Opinion and Analysis
Equity CEO James Mwangi (left) and Helen Alexander, a member of the
management board of ProCredit Holdings, during the signing of a deal
that will see Equity Group acquire ProCredit Bank Congo on May 26, 2015.
PHOTO | SALATON NJAU
By GEORGE BODO
In Summary
- Equity Bank has to conquer a tough terrain fraught with low mobile penetration, a single inefficent credit reference bureau and no national identification system.
Equity Bank’s
purchase of a 79 per cent stake in ProCredit Bank DRC marks the end of
ProCredit Holding’s presence in Sub-Saharan Africa (SSA).
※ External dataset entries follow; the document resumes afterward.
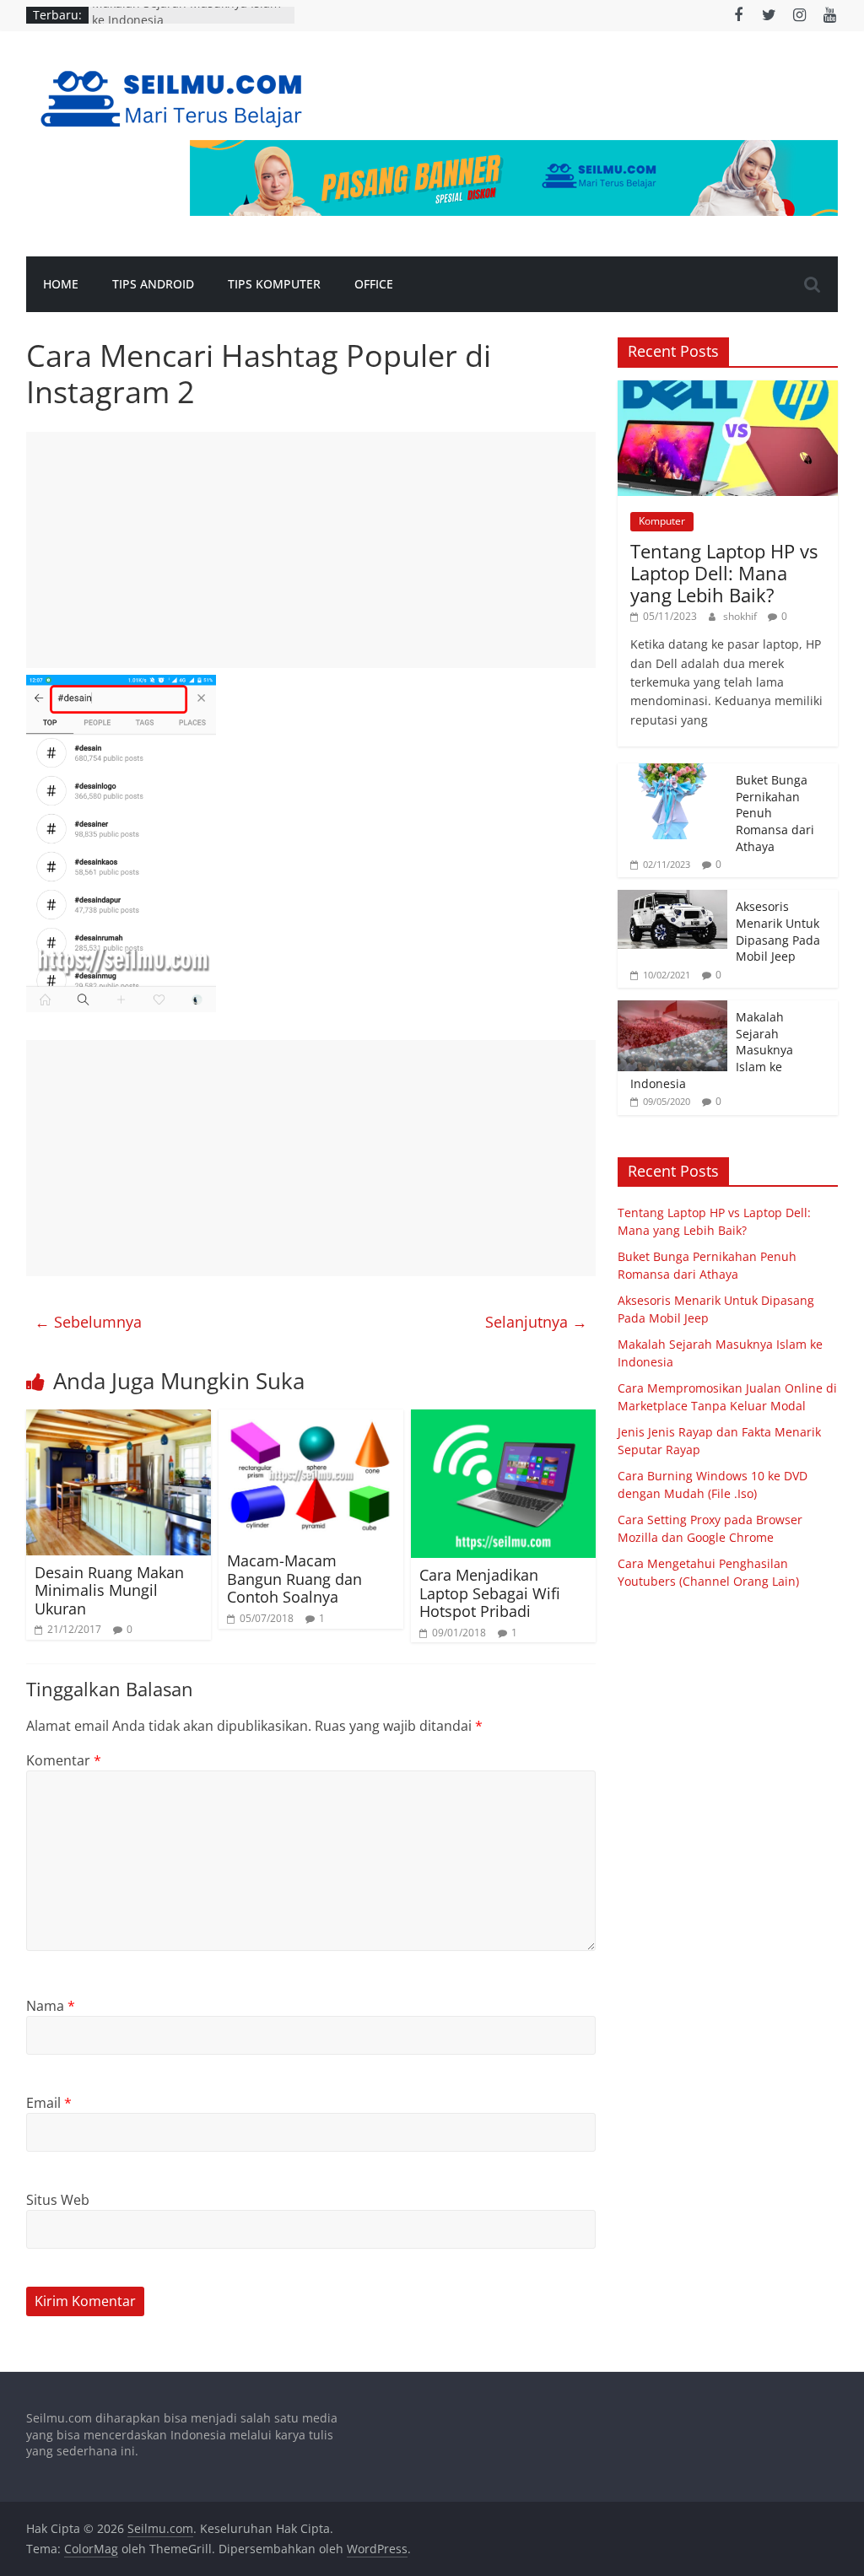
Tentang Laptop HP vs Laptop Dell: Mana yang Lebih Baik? (724, 573)
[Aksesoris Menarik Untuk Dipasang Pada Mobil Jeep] (672, 899)
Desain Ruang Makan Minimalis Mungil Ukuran (109, 1590)
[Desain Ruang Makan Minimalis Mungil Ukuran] (119, 1419)
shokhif (741, 616)
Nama (50, 2006)
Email (49, 2103)
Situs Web (57, 2200)
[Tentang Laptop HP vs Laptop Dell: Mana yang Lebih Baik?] (728, 389)
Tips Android (153, 284)
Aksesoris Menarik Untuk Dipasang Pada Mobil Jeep (778, 931)
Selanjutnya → (536, 1322)
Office (373, 284)
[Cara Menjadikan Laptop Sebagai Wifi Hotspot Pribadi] (504, 1419)
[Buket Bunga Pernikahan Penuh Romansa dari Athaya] (672, 772)
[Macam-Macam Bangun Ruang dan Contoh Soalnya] (311, 1419)
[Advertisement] (311, 550)
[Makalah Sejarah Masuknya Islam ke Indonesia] (672, 1009)
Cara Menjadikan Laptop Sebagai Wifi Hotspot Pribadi (489, 1593)
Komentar (63, 1760)
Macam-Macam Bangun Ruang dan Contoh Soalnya (294, 1578)
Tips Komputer (274, 284)
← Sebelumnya (88, 1322)
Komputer (662, 521)
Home (60, 284)
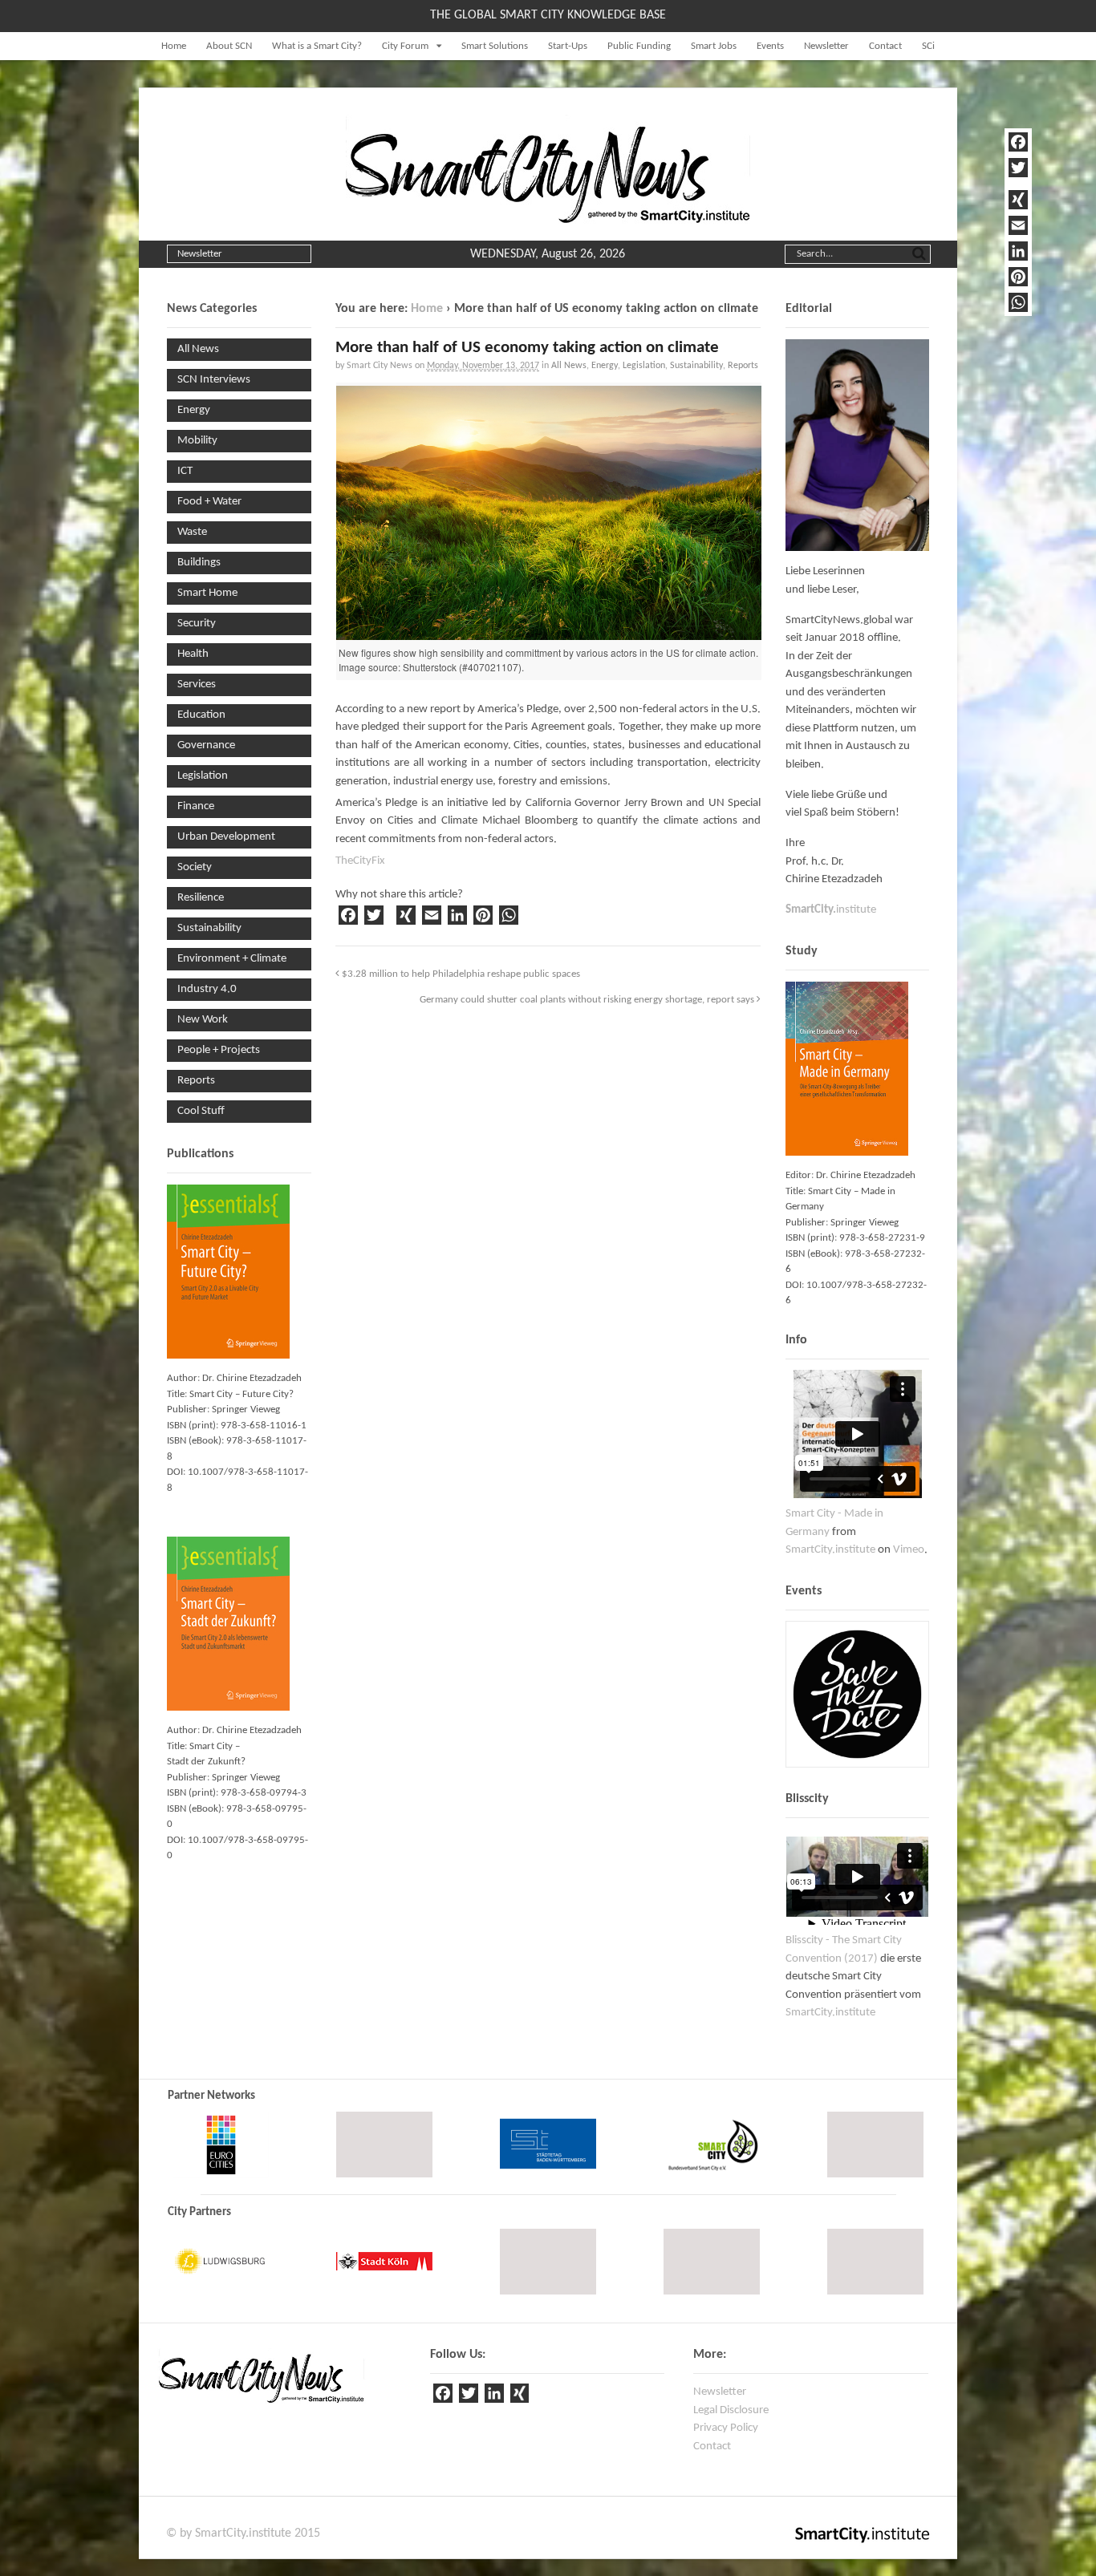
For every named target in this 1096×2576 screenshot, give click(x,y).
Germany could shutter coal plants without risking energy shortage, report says (588, 1000)
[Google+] (1018, 183)
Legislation (644, 366)
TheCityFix (360, 861)
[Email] (1018, 225)
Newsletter (826, 46)
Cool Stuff (201, 1111)
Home (173, 46)
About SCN (229, 46)
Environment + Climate (231, 959)
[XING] (1018, 200)
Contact (885, 46)
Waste (192, 532)
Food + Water (209, 502)
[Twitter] (1018, 167)
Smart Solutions (494, 46)
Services (196, 684)
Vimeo (908, 1550)
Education (201, 715)
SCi (928, 46)
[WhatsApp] (1018, 302)
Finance (195, 806)
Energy (604, 366)
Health (193, 654)
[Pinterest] (1018, 277)
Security (196, 624)
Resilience (200, 898)
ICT (185, 471)
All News (569, 366)
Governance (206, 745)
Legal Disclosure (731, 2410)
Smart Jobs (714, 46)
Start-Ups (567, 46)
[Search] (919, 252)
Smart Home (207, 593)
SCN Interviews (213, 380)
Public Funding (639, 46)
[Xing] (519, 2396)
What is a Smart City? (317, 46)
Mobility (197, 441)
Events (770, 46)
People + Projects (218, 1050)
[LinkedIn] (1018, 251)
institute (830, 910)
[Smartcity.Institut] (548, 216)
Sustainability (696, 366)
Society (194, 867)
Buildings (199, 563)
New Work (202, 1020)
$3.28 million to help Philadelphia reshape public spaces (459, 974)
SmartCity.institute (830, 1550)
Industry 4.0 (207, 989)
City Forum (405, 46)
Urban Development (226, 837)
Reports (743, 366)
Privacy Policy (725, 2428)
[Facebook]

The
Frankfurt-based financial holding group has now exited all its five
African businesses.
In 2008, its Angolan business was sold to Banco de
Investimentos. In May 2010, Ecobank Transnational Incorporated (ETI)
acquired ProCredit’s business in Sierra Leone. In April 2014, ProCredit
Holding sold all of its shares in Banco ProCredit Mozambique to ETI.
In October 2014, ProCredit Holding disposed of its
shares in ProCredit Savings and Loans Company Ltd Ghana, representing 96
per cent of total capital, to Fidelity Bank Ghana Ltd.
It seems the business of providing loans to
micro-enterprises in Africa is no longer a priority for the German
financial conglomerate (however, the jury is still out on the real
reasons why it is exiting SSA).
With the acquisition, Equity Bank now becomes the
first Kenyan bank to open shop in the DRC. However, it is not a unique
phenomenon to the DRC’s banking sector, which is already dominated by
foreign banks.
Out of the 18 commercial banks currently operating
in the country, only two are locally owned: Banque Commerciale du Congo
or BCDC, which is majority-owned by the State, and Trust Merchant
Bank—which is majority-owned by a local investor.
The remaining 16 banks are foreign majority-owned.
Additionally, Equity now becomes the 10th pan-African financial group to
establish operations in the DRC.
So just how viable is this acquisition? It will
prove viable, only if Equity’s shareholders are willing to wait just a
little longer. It’s definitely going to be the proverbial ‘fly trying to
move the dung uphill’ story.
The DRC is a tough terrain and Equity is going to be navigating four unique and difficult variables.
First, the DRC is an informal economy and
back-of-the-envelope calculations suggest that up to 80 per cent of the
money supply is held outside the formal banking system.
Financial literacy levels remain very low and only
four per cent of adults have a bank account with a formal financial
institution. Equity’s own success story in Kenya has been driven by (i) a
well financially informed bankable population; and (ii) a regulatory
driven financial inclusion agenda. The Central Bank of Kenya has been
very open to new innovations in the alternative delivery channels space.
Cleary, these two conditions aren’t entirely
present in the DRC. Additionally, mobile money in the DRC is proving to
be a hard nut to crack.
World Bank statistics show that in 2013 mobile
cellular penetration rate in the DRC was 42 per cent, well below the SSA
rate of 65 per cent.
There is clearly an opportunity here, but don’t be
fooled; the telecommunications sector continues to suffer from poor
infrastructure and high operational costs to the extent that the cost of
sending money through mobile phones would be slightly higher than
sending through money transfer organisations.